● **Extract to read**
========================================
RFR: 8176717: GC log file handle leaked to child processes
Thomas Stüfe
thomas.stuefe at gmail.com
Tue Mar 13 06:46:31 UTC 2018
Hi Leo,
On Mon, Mar 12, 2018 at 8:40 PM, Leo Korinth <leo.korinth at oracle.com> wrote:
>
>
> On 12/03/18 17:48, Thomas Stüfe wrote:
>
>> Hi Leo,
>>
>> On Mon, Mar 12, 2018 at 4:54 PM, Leo Korinth <leo.korinth at oracle.com
>> <mailto:leo.korinth at oracle.com>> wrote:
>>
>>
>>
>> On 12/03/18 15:29, Thomas Stüfe wrote:
>>
>> Hi Leo,
>>
>> This seems weird.
>>
>> This would affect numerous open() calls, not just this GC log, I
>> cannot imagine the correct fix is to change all of them.
>>
>>
>> Sorry, I do not understand what you mean with "numerous open()".
>> This fix will only affect logging -- or am I missing something?
>> os::open does roughly what I try to do in os::fopen_retain.
>>
>>
>> Sorry, I spoke unclear. What I meant was I would expect the problem you
>> found in gc logging to be present for every raw open()/fopen()/CreateFile()
>> call in the VM and in the JDK, which are quite a few. I wondered why we do
>> not see more problems like this.
========================================
● **Listed entries**

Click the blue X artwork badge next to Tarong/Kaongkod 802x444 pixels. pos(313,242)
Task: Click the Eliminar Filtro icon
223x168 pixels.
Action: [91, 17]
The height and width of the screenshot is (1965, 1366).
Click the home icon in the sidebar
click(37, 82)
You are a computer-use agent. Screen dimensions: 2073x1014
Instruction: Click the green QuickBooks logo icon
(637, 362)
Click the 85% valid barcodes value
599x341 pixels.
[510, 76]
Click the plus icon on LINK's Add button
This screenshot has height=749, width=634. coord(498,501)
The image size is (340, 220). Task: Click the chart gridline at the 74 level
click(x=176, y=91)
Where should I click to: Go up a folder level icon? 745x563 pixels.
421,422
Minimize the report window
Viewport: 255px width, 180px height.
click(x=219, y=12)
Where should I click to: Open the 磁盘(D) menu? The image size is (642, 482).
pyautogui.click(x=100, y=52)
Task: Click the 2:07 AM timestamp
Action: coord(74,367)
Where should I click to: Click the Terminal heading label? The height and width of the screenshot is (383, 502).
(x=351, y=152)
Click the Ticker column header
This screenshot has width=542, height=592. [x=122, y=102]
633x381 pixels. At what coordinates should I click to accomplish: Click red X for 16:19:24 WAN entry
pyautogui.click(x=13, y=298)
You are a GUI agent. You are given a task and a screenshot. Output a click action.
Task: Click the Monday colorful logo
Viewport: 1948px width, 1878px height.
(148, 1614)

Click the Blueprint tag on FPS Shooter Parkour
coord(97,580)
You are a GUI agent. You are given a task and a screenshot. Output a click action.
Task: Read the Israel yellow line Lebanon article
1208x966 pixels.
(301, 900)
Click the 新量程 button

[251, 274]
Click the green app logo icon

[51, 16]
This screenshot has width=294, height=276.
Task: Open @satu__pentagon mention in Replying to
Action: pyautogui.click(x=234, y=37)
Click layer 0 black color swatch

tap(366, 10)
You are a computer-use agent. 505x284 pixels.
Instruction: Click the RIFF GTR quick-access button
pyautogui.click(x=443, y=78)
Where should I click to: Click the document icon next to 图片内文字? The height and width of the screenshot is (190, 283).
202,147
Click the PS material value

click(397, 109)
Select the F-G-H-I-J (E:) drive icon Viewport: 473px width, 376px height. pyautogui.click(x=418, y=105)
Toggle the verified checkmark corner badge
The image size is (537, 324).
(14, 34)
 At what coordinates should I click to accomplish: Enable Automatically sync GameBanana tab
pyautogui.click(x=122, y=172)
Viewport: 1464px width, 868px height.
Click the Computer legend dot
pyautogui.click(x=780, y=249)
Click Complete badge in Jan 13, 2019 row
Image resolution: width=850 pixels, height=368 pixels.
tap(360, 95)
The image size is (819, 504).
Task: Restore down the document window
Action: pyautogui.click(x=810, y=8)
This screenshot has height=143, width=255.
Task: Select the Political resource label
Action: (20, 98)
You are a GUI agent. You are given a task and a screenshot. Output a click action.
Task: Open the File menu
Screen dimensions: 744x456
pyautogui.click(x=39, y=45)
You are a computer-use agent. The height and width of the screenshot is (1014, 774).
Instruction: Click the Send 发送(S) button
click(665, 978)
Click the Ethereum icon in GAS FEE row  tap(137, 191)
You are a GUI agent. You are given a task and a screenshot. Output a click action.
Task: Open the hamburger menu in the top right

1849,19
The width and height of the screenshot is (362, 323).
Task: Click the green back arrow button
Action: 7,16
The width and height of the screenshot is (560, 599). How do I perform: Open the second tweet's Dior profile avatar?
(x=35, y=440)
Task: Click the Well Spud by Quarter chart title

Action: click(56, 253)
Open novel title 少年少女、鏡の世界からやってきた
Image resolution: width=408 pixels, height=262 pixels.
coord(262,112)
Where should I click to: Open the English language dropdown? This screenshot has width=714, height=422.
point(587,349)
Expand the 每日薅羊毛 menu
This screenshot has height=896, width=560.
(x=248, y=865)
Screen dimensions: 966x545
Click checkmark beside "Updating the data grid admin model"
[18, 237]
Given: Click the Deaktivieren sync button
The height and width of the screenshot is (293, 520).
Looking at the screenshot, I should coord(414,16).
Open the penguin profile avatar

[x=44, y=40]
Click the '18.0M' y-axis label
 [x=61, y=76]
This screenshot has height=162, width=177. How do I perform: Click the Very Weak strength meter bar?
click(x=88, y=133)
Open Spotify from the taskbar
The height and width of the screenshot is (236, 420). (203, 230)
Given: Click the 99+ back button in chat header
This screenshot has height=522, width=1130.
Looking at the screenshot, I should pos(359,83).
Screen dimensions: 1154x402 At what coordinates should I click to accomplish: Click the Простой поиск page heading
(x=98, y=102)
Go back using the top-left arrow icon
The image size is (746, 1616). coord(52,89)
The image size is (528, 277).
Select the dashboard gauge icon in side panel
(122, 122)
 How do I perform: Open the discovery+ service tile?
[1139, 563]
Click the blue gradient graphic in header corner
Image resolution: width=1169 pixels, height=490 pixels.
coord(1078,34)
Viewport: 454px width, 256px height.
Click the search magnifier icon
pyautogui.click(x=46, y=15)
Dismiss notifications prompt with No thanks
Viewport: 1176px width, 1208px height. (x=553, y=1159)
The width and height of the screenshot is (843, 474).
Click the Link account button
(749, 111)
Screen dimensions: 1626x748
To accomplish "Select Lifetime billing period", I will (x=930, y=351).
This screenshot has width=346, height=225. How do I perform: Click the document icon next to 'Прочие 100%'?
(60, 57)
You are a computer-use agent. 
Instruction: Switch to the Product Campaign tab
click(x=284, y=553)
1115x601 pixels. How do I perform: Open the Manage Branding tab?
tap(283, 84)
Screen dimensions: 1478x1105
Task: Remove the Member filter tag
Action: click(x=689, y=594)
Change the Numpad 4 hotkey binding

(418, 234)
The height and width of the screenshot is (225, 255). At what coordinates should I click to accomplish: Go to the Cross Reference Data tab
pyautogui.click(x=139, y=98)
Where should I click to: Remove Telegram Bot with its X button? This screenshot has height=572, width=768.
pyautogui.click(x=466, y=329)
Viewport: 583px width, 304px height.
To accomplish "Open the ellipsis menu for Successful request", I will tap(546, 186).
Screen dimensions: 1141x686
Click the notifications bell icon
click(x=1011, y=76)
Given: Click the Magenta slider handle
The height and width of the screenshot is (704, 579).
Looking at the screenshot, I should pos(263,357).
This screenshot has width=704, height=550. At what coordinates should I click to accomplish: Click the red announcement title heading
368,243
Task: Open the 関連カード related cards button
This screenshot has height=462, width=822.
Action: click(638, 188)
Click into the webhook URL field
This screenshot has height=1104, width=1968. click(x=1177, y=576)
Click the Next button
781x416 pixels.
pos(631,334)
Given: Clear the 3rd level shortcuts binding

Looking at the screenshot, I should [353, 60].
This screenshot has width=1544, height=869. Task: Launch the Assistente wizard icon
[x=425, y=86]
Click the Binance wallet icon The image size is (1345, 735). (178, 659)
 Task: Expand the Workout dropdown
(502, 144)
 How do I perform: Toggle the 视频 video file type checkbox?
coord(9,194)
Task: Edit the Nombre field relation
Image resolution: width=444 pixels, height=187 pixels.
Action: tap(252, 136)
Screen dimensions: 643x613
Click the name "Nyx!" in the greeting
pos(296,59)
========================================
● **Task**
Pick up the email thread about the GC log file handle leaking to child processes and continue it from its last line.

● **Exercise result**
>>
>
> Oh, now I see, I just *assumed* os::open was used everywhere when in fact
> it is only used in two places where the file in addition seems to be closed
> fast afterwards. I should assume less...
>
> I guess leaking file descriptors is not that big of a problem. It seems to
> *have* been a problem on Solaris (which seems to be the reason for
> os::open) but as the unix file descriptors are closed by core-libs before
> exec is mostly a windows problem.
>
> On windows it is also more of a problem because open files are harder to
> rename or remove, and therefore the bug report.
>
>
>
>>
>>
>> In fact, on Posix platforms we close all file descriptors except
>> the Pipe ones before between fork() and exec() - see
>> unix/native/libjava/ childproc.c.
>>
>>
>> Yes, that is why my test case did not fail before the fix on
>> unix-like systems. I do not know why it is not handled in Windows
>> (possibly a bug, possibly to keep old behaviour???), I had planned
>> to ask that as a follow up question later, maybe open a bug report
>> if it was not for keeping old behaviour. Even though childproc.c
>> does close the file handler, I think it is much nicer to open them
>> with FD_CLOEXEC (in addition to let childproc.c close it). os::open
>> does so, and I would like to handle ::fopen the same way as ::open
>> with a proxy call that ensures that the VM process will retain the
>> file descriptor it opens (in HotSpot at least).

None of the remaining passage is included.